--- Source excerpt ---

I do have a Facebook page, but it is a Facebook page largely at the prompting of my children. I have just begun learning how to navigate and learning about the power of a social network. I'm impressed with the ability to communicate broadly and to mobilize a network of friends, a network of colleagues and others through social media. At the same time, as an educational institution, we have to think about ways to incorporate communication not just in the traditional way ... but communication in all forms of media for students to gain skills.
Spending time with my family is probably the most important time I spend over the course of the day and the week. We value having a lot of quality time together. I think college campuses are really great places for kids to grow up, to have access to all sorts of academic, intellectual, artistic opportunities.
I love to read. I love to exercise and to engage in activities that are outside - walking or hiking or running or biking or any type of outside activity. I have to admit to a secret, or a not-so-secret, obsession with Beatles music. We have many family traditions, including playing games. One of the games we play often is Beatles Trivial Pursuit.
I love to read fiction. I love contemporary fiction. I just finished the new Michael Chabon novel, Telegraph Avenue, which is a lot of fun. I also love to read history, history of all types. I just read a very good book about James Garfield and the assassination of James Garfield, Destiny of the Republic, which I highly recommend.
I also love reading geeky science-and-math things. I'm working my way through a book on statistics, which is something I've always wanted to read. I find that, actually, my reading tastes are all over the map, probably a product of having a liberal arts experience where I had a chance to really get engaged with knowledge in all places and all over the map.
I love being in Ohio. This is a part of the country that I care a great deal about. This is a tremendous opportunity. It's rare that all of those things align - an institution that's really in a great place with values that I admire in, geographically, a place in the country that I really love as well.

--- Collected material ---

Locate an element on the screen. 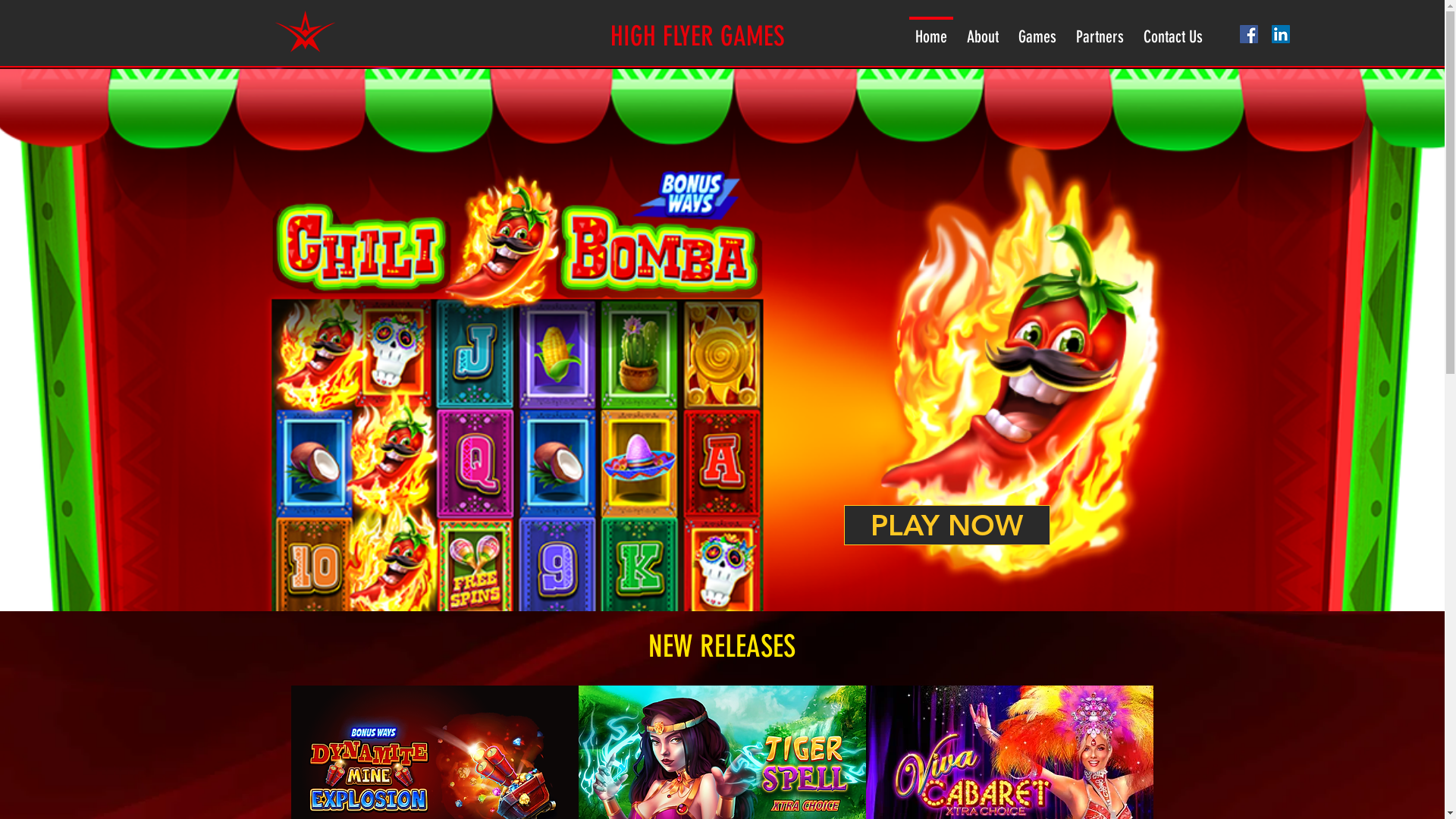 The height and width of the screenshot is (819, 1456). 'Games' is located at coordinates (1037, 30).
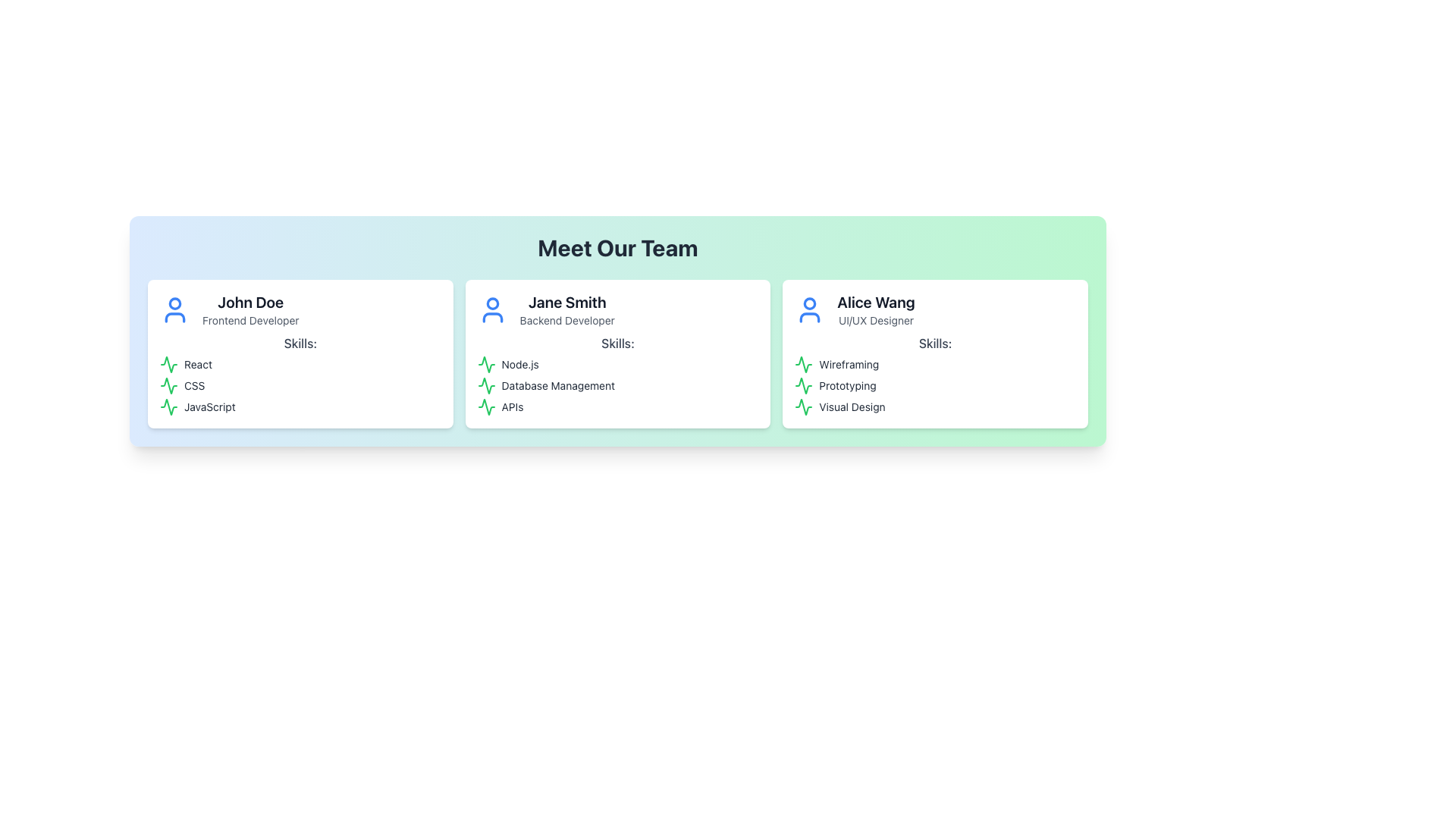 The height and width of the screenshot is (819, 1456). I want to click on the second profile card in the 'Meet Our Team' section that displays 'Jane Smith' and 'Backend Developer', so click(566, 309).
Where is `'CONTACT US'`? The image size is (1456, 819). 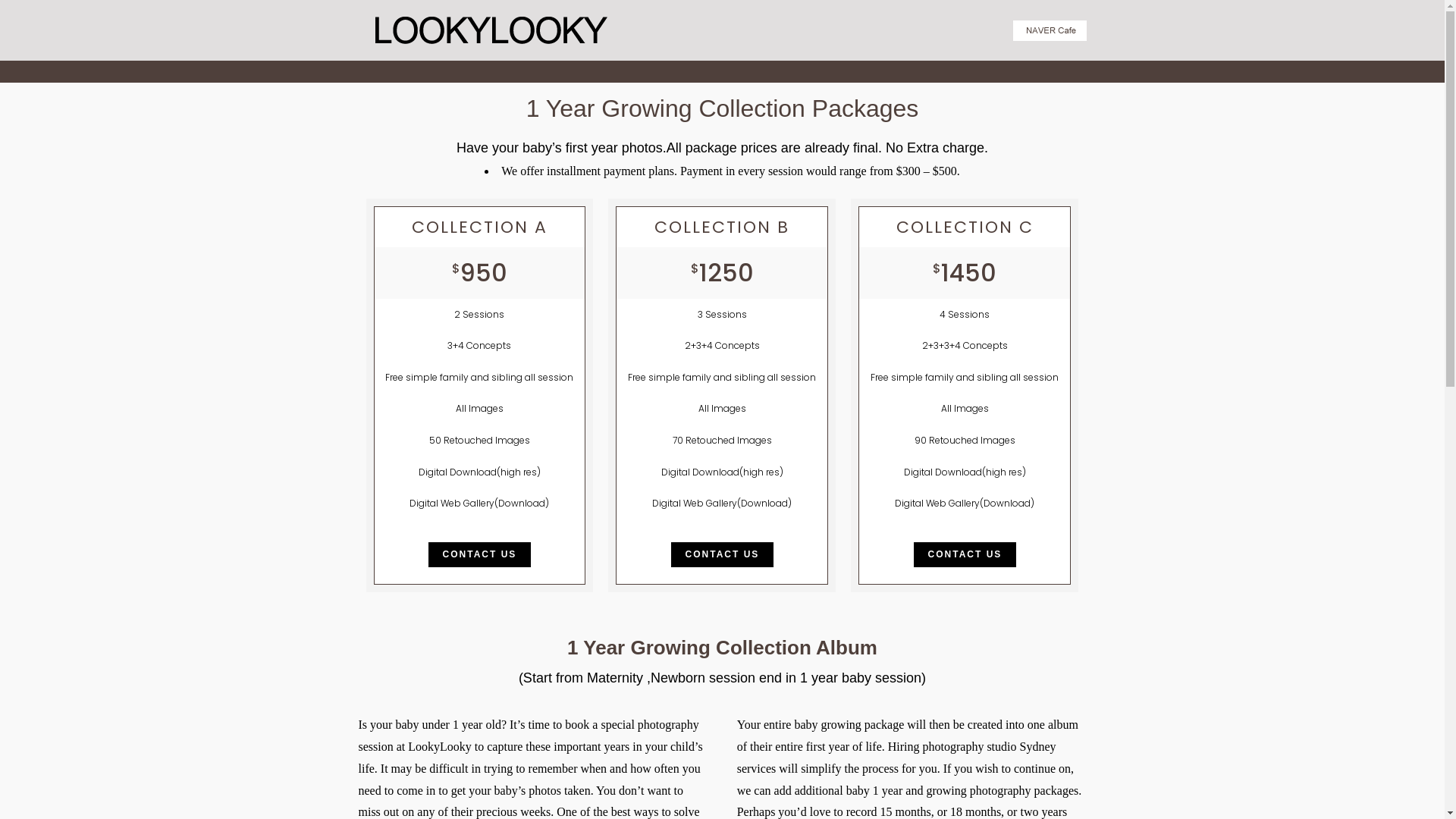 'CONTACT US' is located at coordinates (722, 554).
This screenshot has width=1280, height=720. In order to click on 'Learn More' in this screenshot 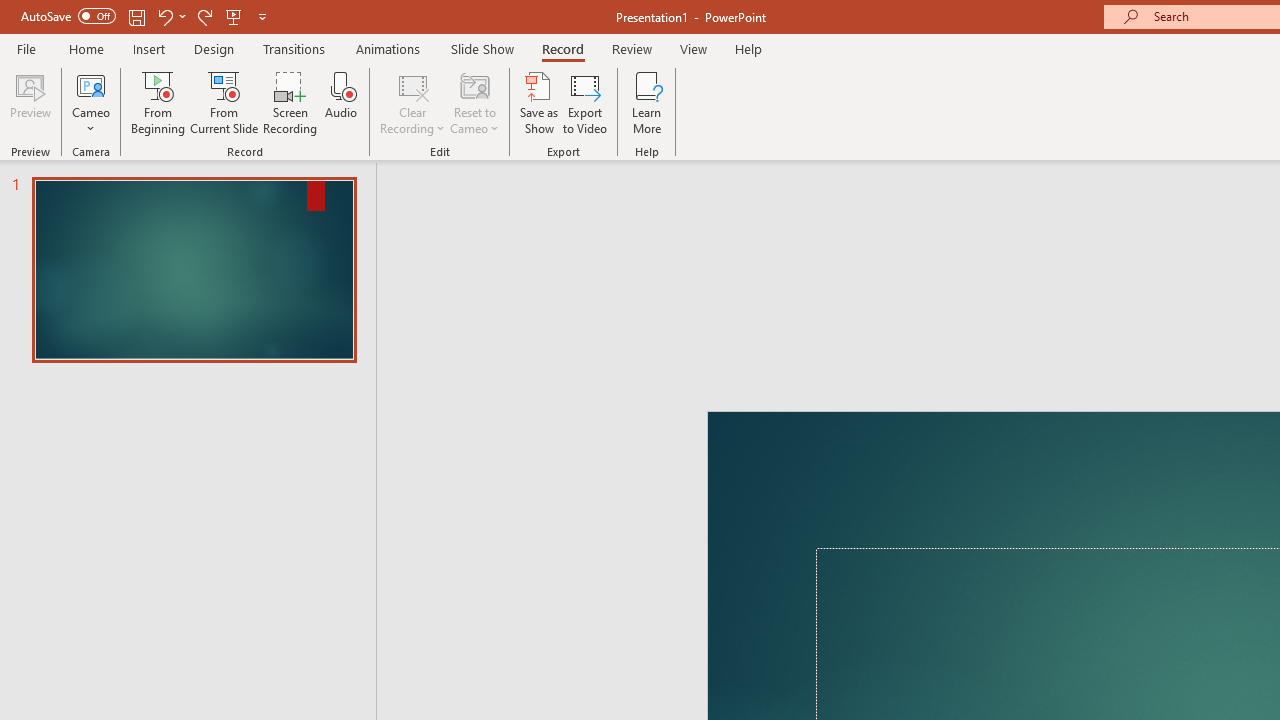, I will do `click(647, 103)`.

---

Rewrite the source excerpt starting with "I love to read fiction." and going on through "over the map.", replacing "statistics" with "probability".

I love to read fiction. I love contemporary fiction. I just finished the new Michael Chabon novel, Telegraph Avenue, which is a lot of fun. I also love to read history, history of all types. I just read a very good book about James Garfield and the assassination of James Garfield, Destiny of the Republic, which I highly recommend.
I also love reading geeky science-and-math things. I'm working my way through a book on probability, which is something I've always wanted to read. I find that, actually, my reading tastes are all over the map, probably a product of having a liberal arts experience where I had a chance to really get engaged with knowledge in all places and all over the map.